Царь-Волк сер-мохнач, коронушка златая на башке,

вдоль по улице стелись — бесьей шкурой на Божьей руке!

вдоль да по широкой, удаленький, сер-клубком катись!

на тебе, Царь-Волк, смур кафтан, опоясочка-жись,

опоясочка небесная, шелковая,

шапка бархатна, локоток выгнут подковою,

ах, околыш черна соболя, сапоги сафьяновы!

ты, Царь-Волк, с ума спятил меж людьми пьяными!

рукавички барановы нацепил на лапы когтистые —

да вдоль по улице мостовой — перекати-полем неистовым!

рукавички барановы, за них монета не даванная,

с короба стащены у торговца обочь вина разливанного!

об землю вдаришься — обернешься, Царь-Волк, добрым молодцем…

таковому красавцу девки, яко Богу Осподу, молятся!

под полою гусли тащишь, а можа, на загривочке…

за пазухой — дуду-в-горюшко-гуду,

льется песня яко сливочки!

стань как в землю вкопанный, Царь-Волк, да заиграй на гусельках!

а зубами щелк, щелк… а дрожат-то усики…

а струна-то загула, загула, дотла ветер сожгла,

а дуда-то выговаривала, будьто солнце рожу жарило!

 

ах ты, Царь ты Волк, не узнать тебя, княжича!

не возьму я в толк, как измазал ты морду сажею.

как умыл пасть вдругорядь —

да пошел плясать,

колесом средь толпы кататься ринулся!

ах, палач ты кат,

ах, вор ты тать,

зачем яблочком наливным из-под сердца вынулся?!
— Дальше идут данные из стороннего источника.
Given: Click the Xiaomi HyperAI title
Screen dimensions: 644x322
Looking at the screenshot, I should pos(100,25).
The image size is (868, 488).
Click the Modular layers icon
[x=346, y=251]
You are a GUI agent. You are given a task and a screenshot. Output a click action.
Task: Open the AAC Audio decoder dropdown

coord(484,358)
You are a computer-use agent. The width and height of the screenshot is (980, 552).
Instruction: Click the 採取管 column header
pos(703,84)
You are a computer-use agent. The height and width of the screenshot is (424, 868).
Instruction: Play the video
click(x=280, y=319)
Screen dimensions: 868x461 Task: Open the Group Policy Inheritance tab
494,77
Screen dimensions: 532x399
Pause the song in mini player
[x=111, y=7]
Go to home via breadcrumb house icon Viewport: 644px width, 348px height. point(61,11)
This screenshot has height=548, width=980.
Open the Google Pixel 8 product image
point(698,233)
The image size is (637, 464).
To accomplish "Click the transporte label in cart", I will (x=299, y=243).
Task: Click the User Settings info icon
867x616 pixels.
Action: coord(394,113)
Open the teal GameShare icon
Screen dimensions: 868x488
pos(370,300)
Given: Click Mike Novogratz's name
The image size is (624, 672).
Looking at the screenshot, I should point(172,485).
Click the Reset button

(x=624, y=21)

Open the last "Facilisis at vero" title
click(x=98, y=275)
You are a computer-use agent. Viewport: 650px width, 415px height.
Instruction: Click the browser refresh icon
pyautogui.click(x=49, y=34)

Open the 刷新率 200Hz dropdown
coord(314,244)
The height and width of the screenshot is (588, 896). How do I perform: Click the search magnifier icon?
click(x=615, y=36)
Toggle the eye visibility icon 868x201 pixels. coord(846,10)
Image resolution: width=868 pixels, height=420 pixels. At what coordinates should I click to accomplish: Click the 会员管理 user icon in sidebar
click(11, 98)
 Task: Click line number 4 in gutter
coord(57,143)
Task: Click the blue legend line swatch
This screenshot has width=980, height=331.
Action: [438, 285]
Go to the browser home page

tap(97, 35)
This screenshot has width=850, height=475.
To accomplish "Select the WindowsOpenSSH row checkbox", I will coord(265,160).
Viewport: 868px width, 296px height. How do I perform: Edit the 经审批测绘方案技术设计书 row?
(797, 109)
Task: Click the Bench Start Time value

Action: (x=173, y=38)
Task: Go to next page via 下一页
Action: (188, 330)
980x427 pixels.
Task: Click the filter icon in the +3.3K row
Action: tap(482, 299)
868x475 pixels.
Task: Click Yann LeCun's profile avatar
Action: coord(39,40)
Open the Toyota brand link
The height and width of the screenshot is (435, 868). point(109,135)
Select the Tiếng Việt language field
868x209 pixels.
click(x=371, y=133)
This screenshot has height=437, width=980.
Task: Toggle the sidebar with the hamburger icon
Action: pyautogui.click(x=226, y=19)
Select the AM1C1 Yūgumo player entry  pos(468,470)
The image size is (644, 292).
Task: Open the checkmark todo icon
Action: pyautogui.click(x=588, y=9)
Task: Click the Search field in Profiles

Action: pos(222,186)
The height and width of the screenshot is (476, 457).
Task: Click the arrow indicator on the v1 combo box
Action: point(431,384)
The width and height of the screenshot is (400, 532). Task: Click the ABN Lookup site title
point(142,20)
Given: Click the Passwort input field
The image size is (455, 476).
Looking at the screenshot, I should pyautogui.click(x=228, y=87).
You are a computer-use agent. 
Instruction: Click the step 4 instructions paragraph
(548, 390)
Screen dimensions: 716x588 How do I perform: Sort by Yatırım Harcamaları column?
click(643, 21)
а старуха с печки прыг — и с тобою пляшет вмиг!

и пляшет рядом старик,

безумный беззубый гриб-боровик,

а теперь с Царь-Волком — безусый новик!

угости старуху, Волк, да пищей своей,

из кафтана выдерни гусей-голубей,

шею голубке сверни да старухе всучи —

пущай в чугуне сварит в широкой печи!

крынка овсяного теста —

вот бабка и невеста!

молчи, бабка,

чай, не девка, на передок слабка!

 

а ты, девка красна, к Царь-Волку ближе шагни…

зришь, в глазенках его горят огни…

а ну, валяй, ближей подойди…

как он зраками жрет лалы на твоей белой груди…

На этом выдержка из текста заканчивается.